◆ WRITTEN PROBLEM ◆
Turn the stretch of the listing from the line containing "Click the SpruceUp logo" through the line containing "click(68, 219)" into a numbered list with blank lines left out. Omit the pictures.

◆ DATA ROWS ◆
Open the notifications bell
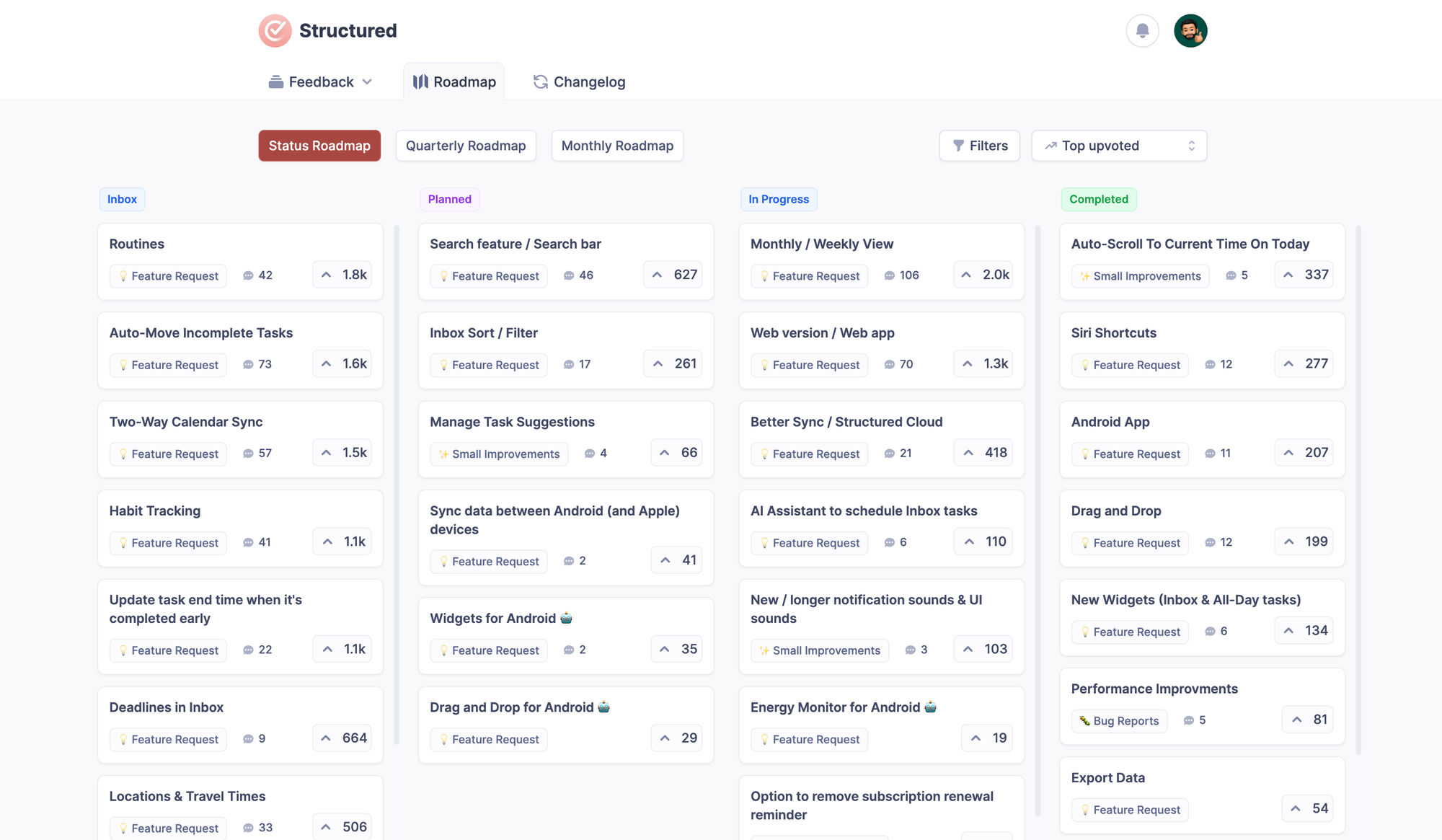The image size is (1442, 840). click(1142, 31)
...
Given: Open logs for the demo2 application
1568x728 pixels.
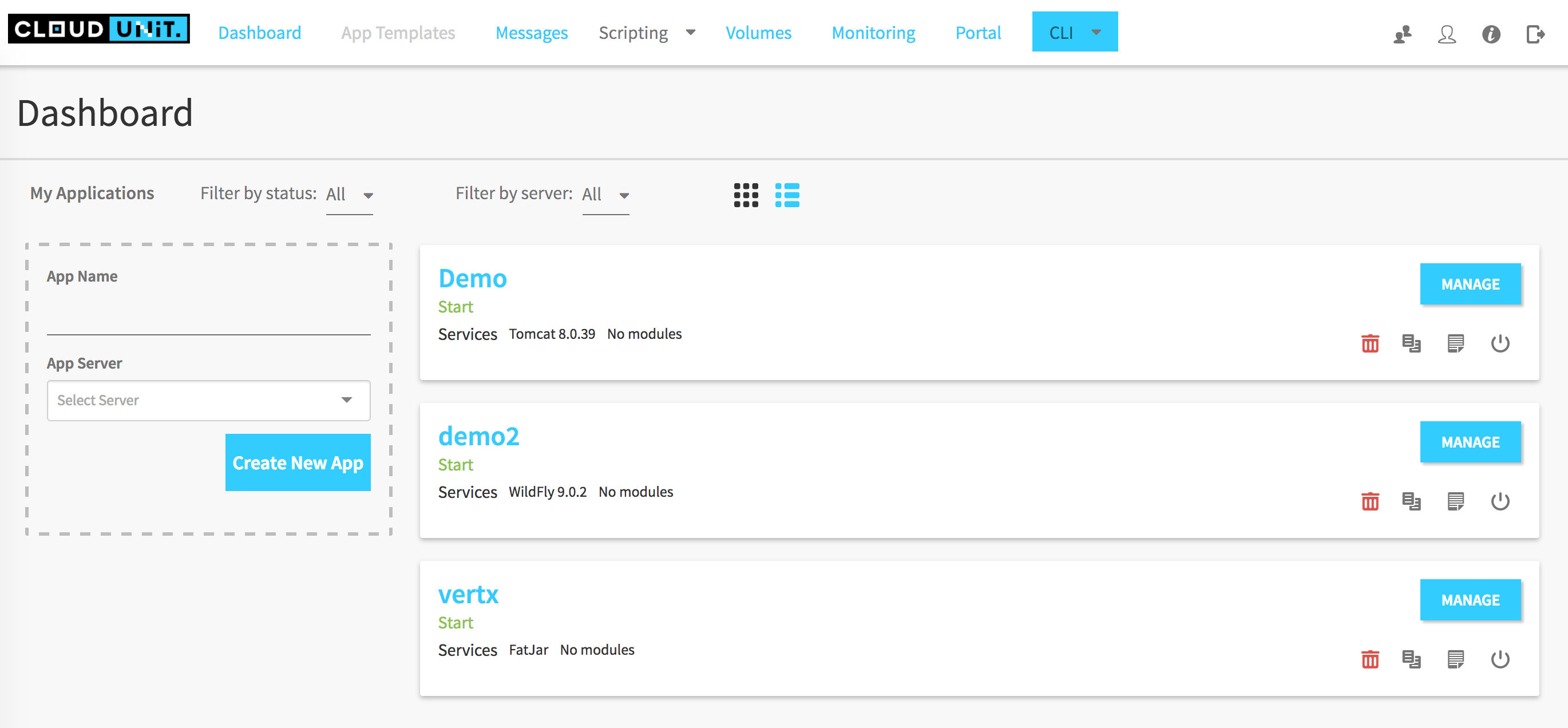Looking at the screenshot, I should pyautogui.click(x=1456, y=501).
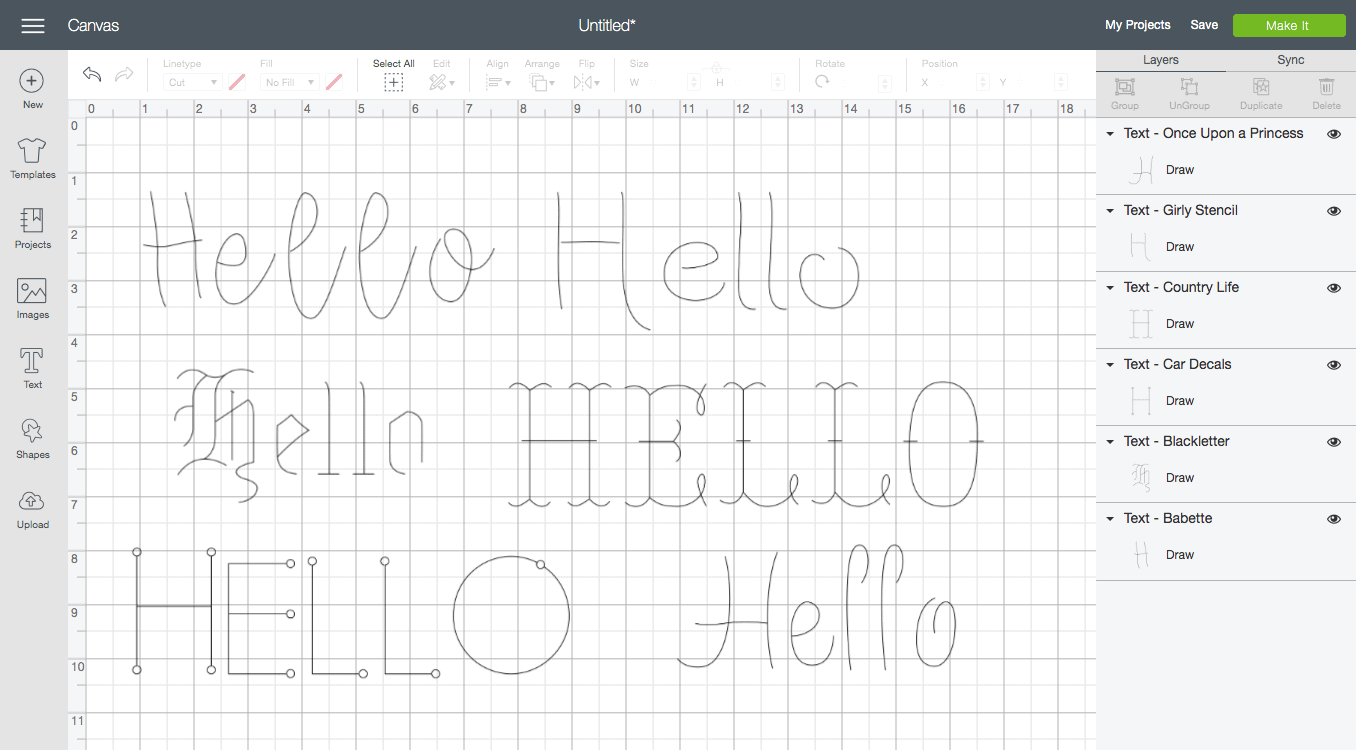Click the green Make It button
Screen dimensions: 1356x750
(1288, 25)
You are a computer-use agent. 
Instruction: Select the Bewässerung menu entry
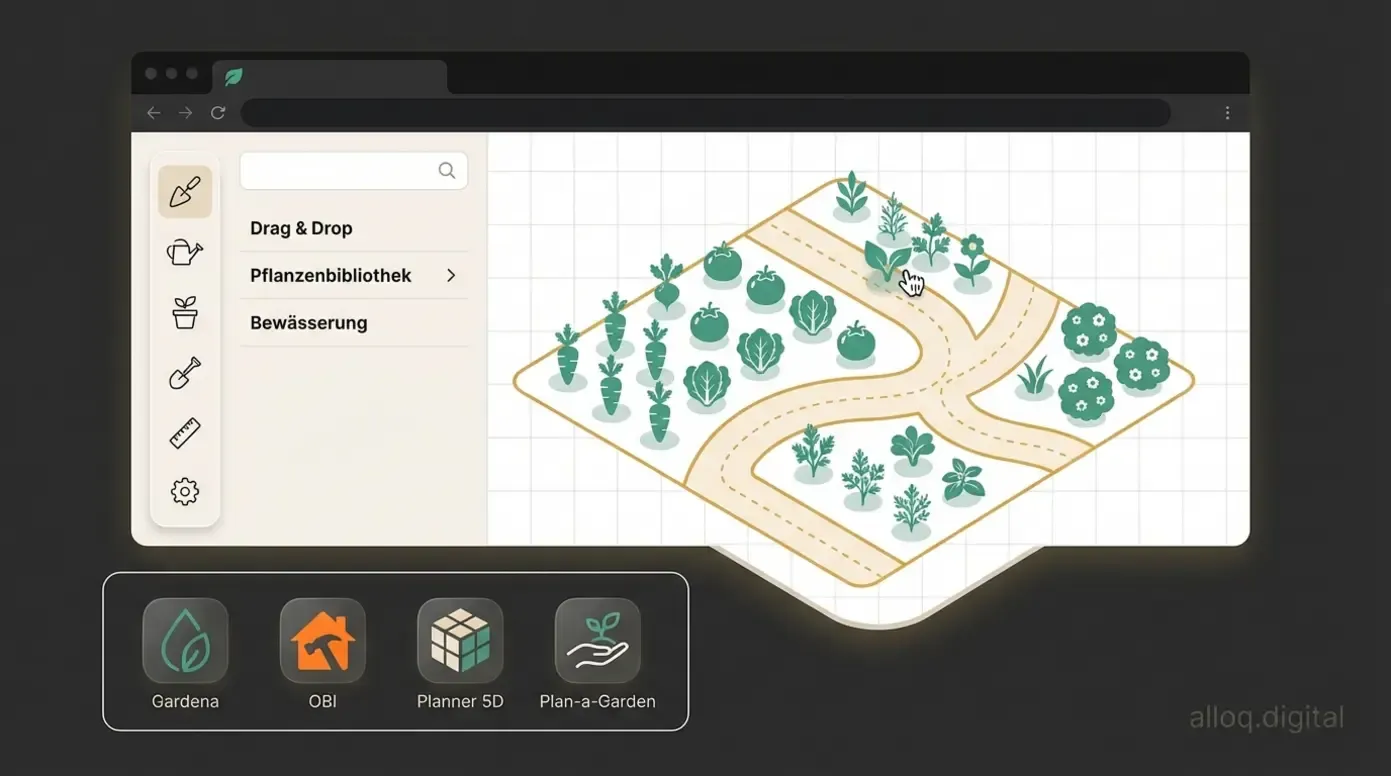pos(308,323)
...
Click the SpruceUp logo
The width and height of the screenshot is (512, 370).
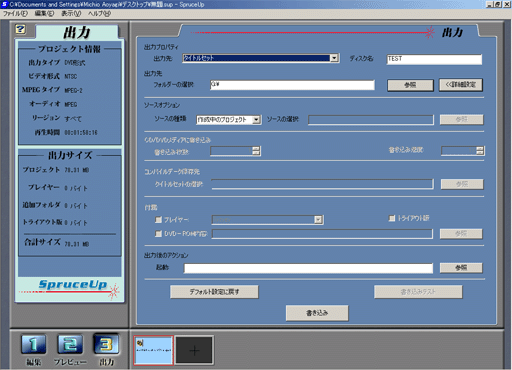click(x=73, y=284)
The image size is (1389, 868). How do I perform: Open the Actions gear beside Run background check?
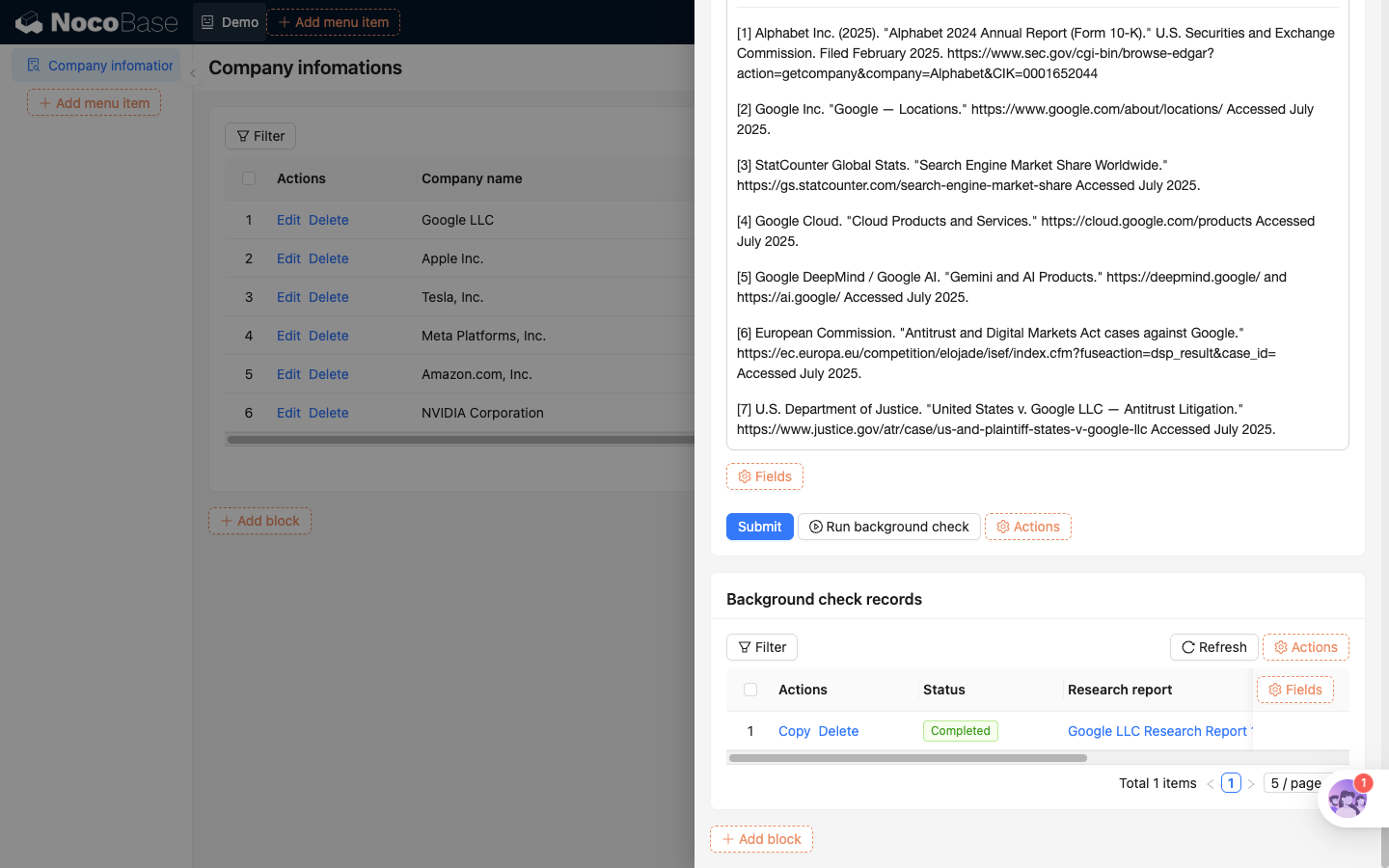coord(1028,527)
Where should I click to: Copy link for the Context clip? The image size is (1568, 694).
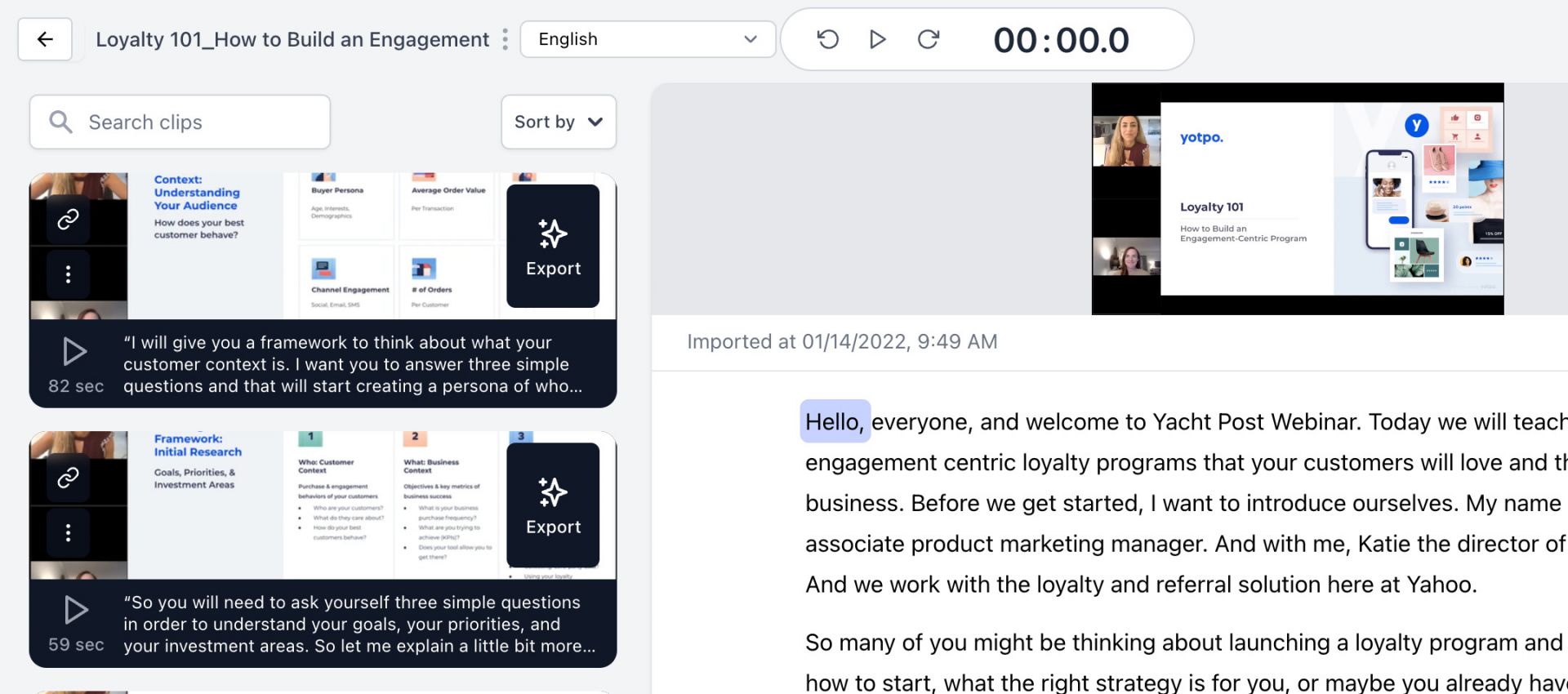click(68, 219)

◆ FULL RESPONSE ◆
1. Click the SpruceUp logo
2. The width and height of the screenshot is (512, 370).
3. click(x=73, y=284)
4. The image size is (1389, 868). How do I perform: Open the Actions gear beside Run background check?
5. coord(1028,527)
6. Where should I click to: Copy link for the Context clip? The image size is (1568, 694).
7. click(68, 219)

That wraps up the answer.